As the atoms of the specific metal pass through the light, they absorb energy from the light and the intensity of the beam is reduced in proportion to the numbers of atoms present. The reduction in intensity is measured and by comparing this reduction (usually referred to as absorbance) with a calibration curve, a measure of the amount of element present can be obtained.

 

10.2        X-ray diffraction (XRD)

 

X-ray diffraction is an analytical technique used to identify and quantify the constituent compound in a substance. It works as follows:

Many solids, and particular minerals, are crystalline (their atoms are arranged in a highly ordered three-dimensional lattice) and when x-rays are directed at them, this lattice acts as a diffraction grating. Every crystalline substance produces a unique diffraction pattern and in a mixture of substances each will produce its own pattern independently of the others. Therefore, different substances can be identified in a mixture.
The x-ray detector is swung round in an arc and a chart is produced showing lines of all the diffracted x-rays, which are picked up at different angles.

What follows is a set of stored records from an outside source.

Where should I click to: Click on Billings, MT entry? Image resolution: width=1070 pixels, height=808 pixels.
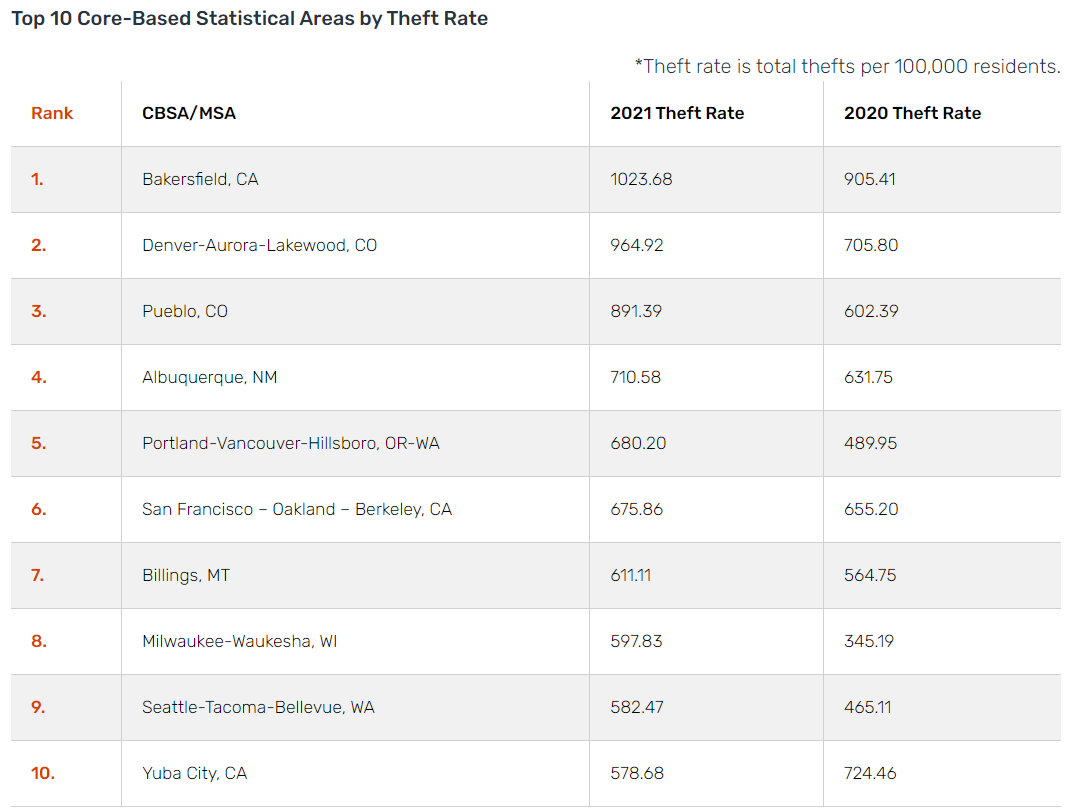pyautogui.click(x=186, y=576)
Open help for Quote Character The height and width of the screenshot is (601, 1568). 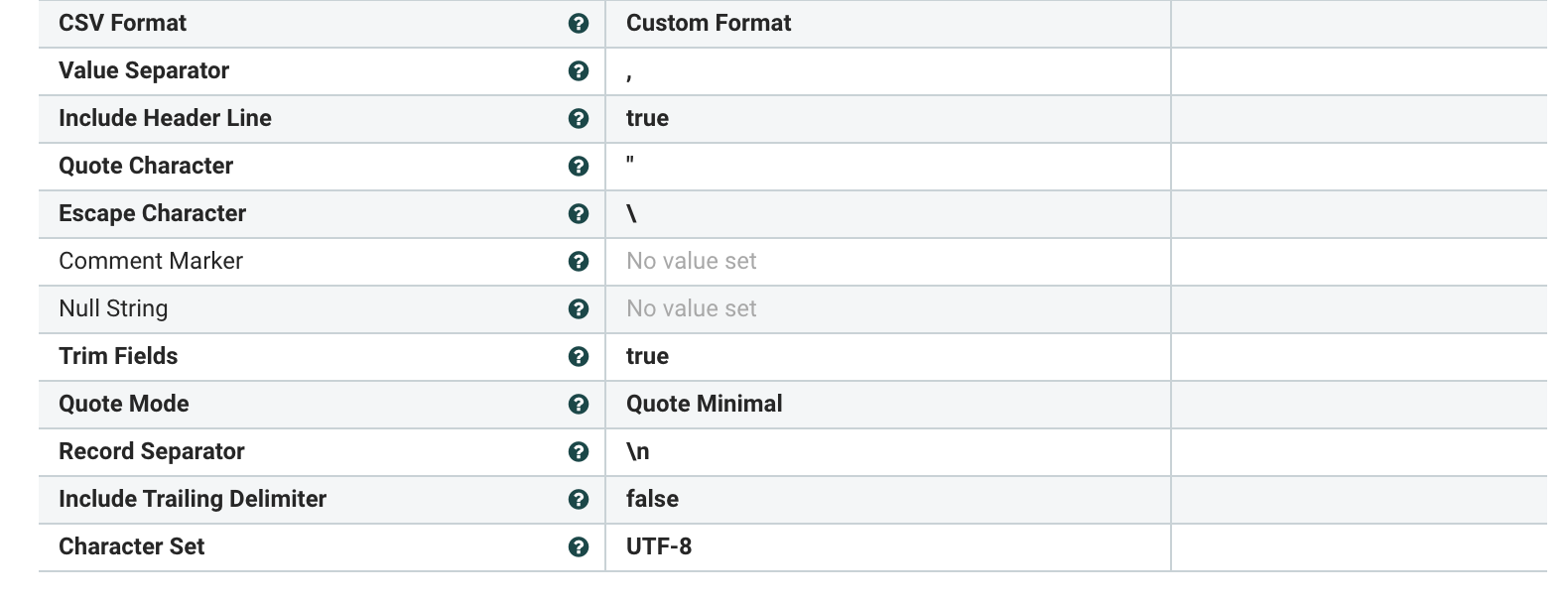[x=579, y=166]
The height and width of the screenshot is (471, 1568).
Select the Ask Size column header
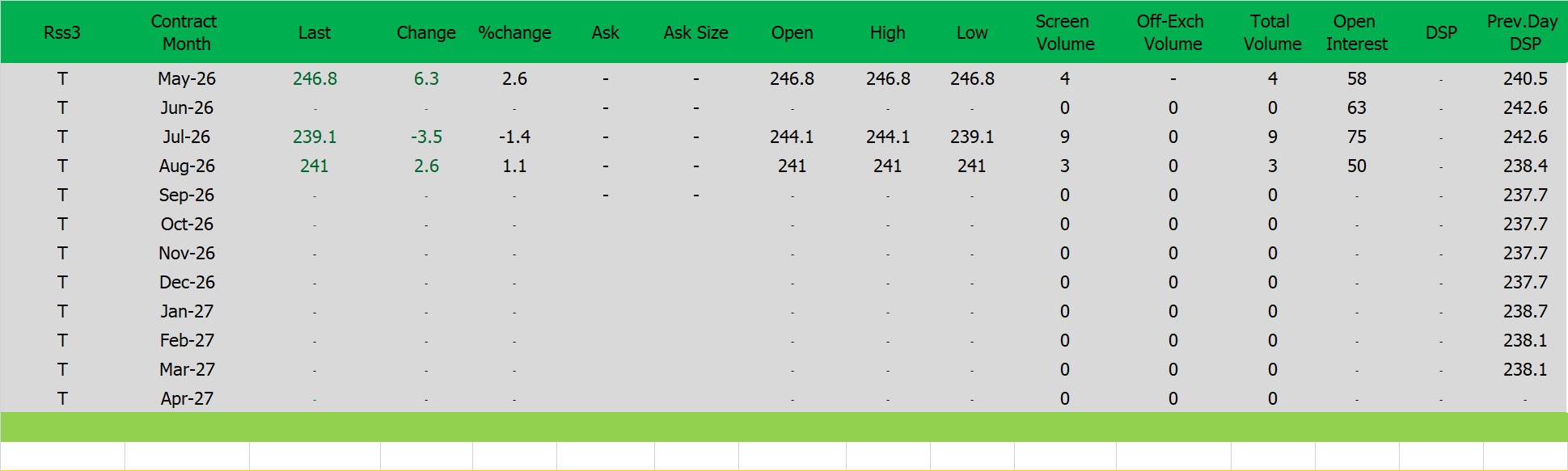[x=695, y=32]
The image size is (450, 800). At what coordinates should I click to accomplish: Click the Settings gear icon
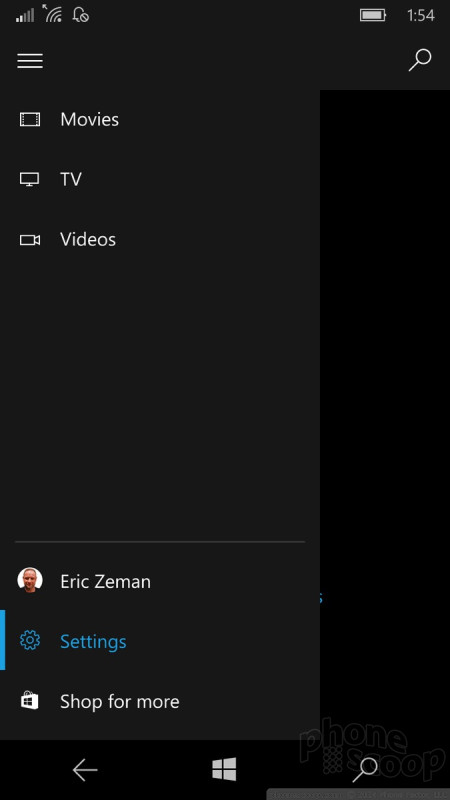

The analyst will compare the patterns of the lines produced with standards and will be able to identify what is present in the sample. The more of a particular substance in the sample, the more intense will be the lines in the pattern. A calibrated x-ray diffractar will, therefore, give information not only on the type of crystalline substance in the sample, but how much there is.
X-ray diffraction only works for crystalline substances and is used particularly for analysing minerals such as quartz (a crystalline form of silica).

 

10.3        X-ray fluorescence (XRF)

 

X-ray fluorescence is another method using x-rays, but it is used to identify and quantify elements rather than compounds. A beam of x-rays is directed at the sample, very much in the same way as XRD, but instead of the compounds in the sample diffracting the beam, the beam excites the atoms of the elements present causing them to emit their own radiation. This is a form of fluorescence. It is this secondary or fluorescent radiation, which is detected. Every element will produce radiation containing a characteristic set of wavelengths so that the trace obtained from a particular sample is compared to standard traces to determine the elements present in the sample. The intensity of the radiation given off is proportional to the amount of each element present, so if the instrument has been calibrated, it is possible to find out not only what elements are present but also how much there is.

 

XRF can be used to analyse elements from atomic number 9 (fluorine) upwards and is used particularly for metals.

 

10.4        Infra-red (IR)

 

Infrared can be used as an alternative method to XRD to analyse minerals. Light in the infrared region is directed onto a sample, which absorbs some of the light. A detector picks up the reflected rays of the remainder and a material is then identified and quantified according to how much light has been absorbed and in what regions of the IR spectrum.